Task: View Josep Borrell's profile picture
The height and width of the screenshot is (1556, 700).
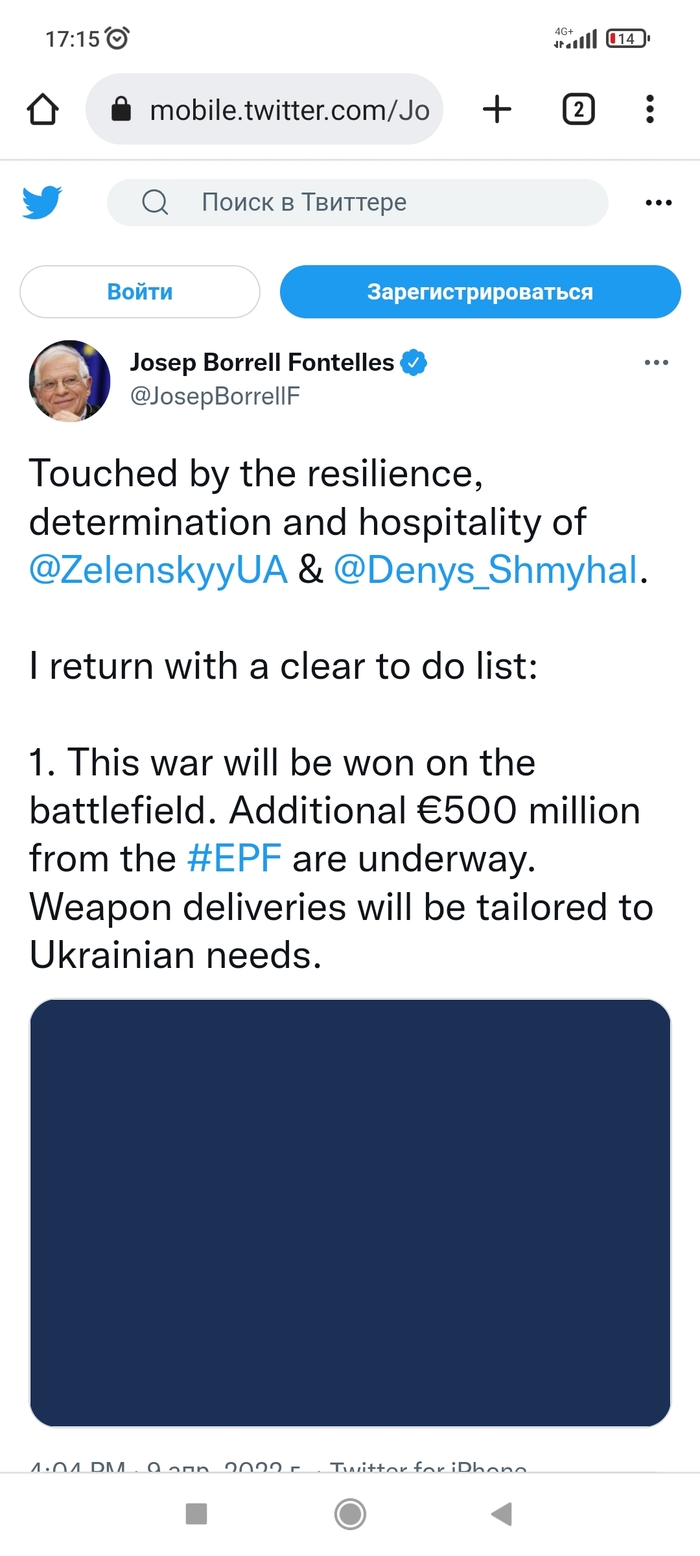Action: tap(69, 381)
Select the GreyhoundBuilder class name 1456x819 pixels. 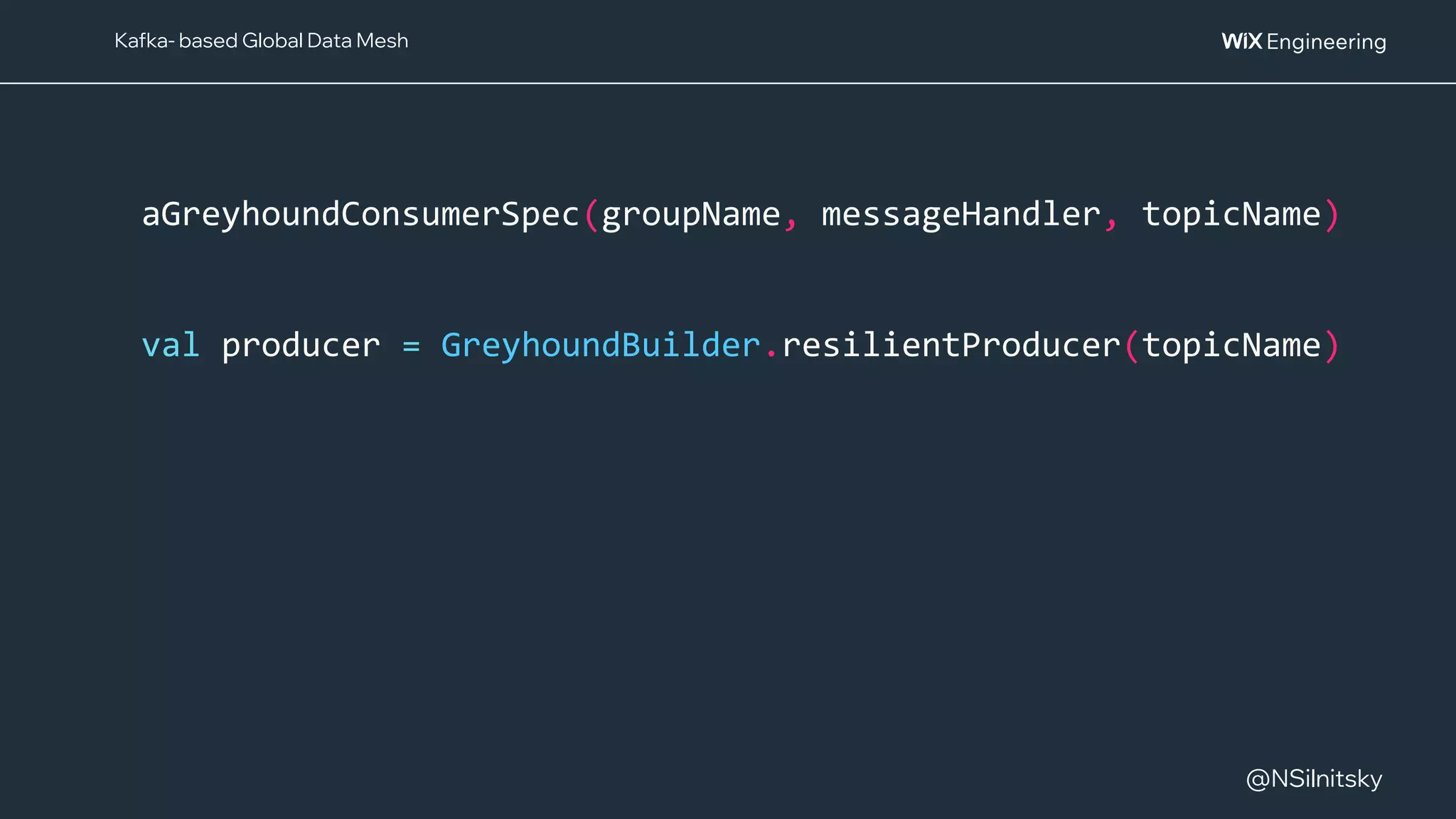click(x=601, y=345)
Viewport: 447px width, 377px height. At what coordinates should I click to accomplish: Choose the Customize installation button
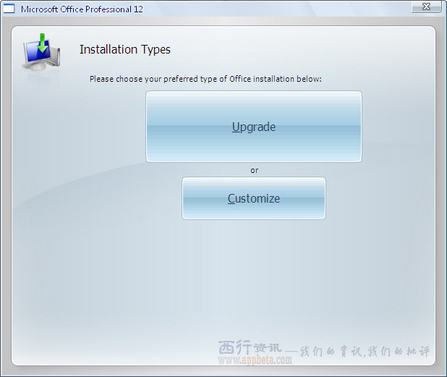point(254,198)
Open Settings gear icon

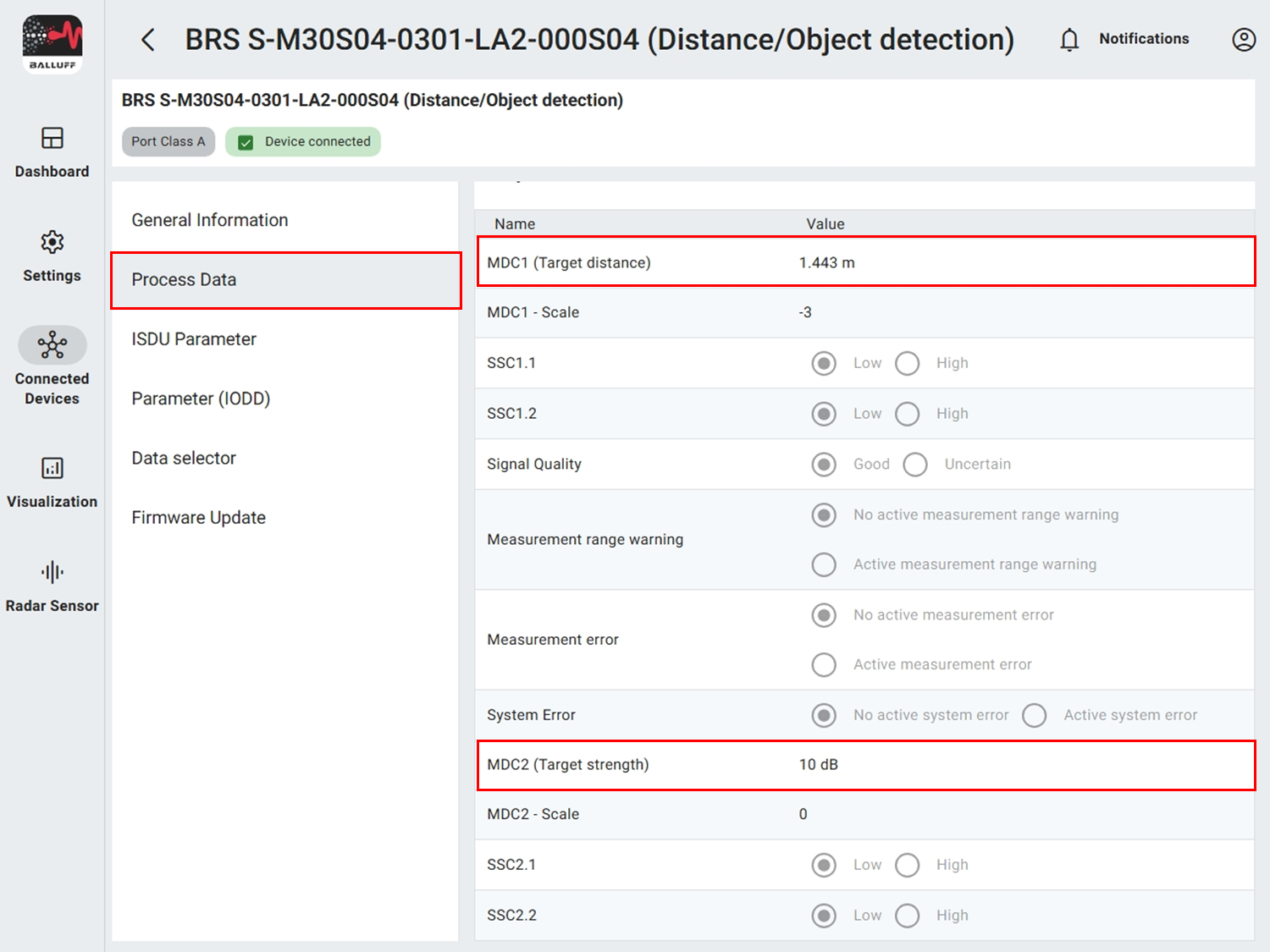tap(52, 242)
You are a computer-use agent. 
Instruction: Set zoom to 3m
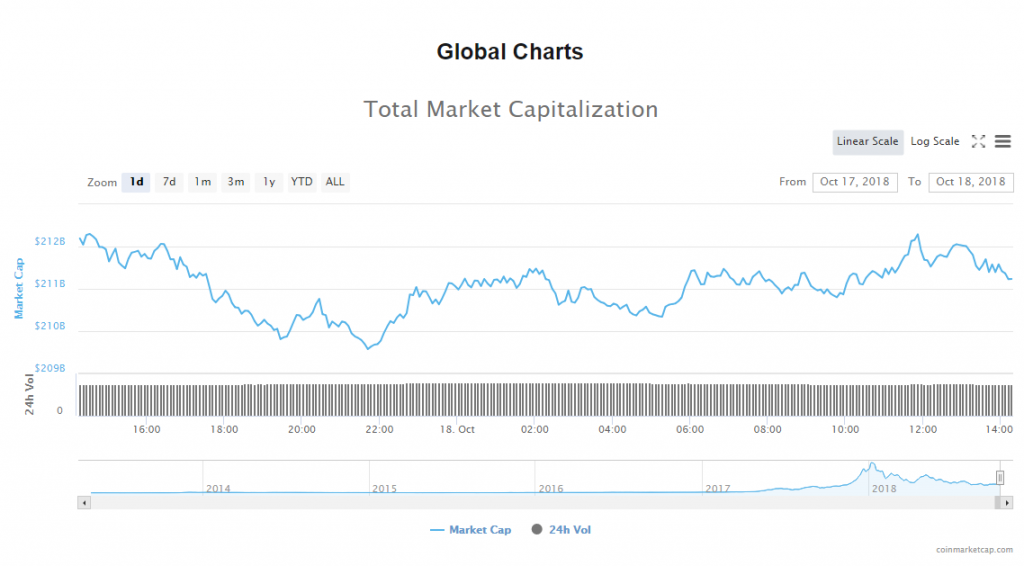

§ **REQUIREMENT**: The lines to restate word for word run from the line that contains "You are a computer-use agent." through the end of the entries above, both ends included. Leave out all pictures and write nothing else.

§ **ANSWER TO THIS PROBLEM**:
You are a computer-use agent. 
Instruction: Set zoom to 3m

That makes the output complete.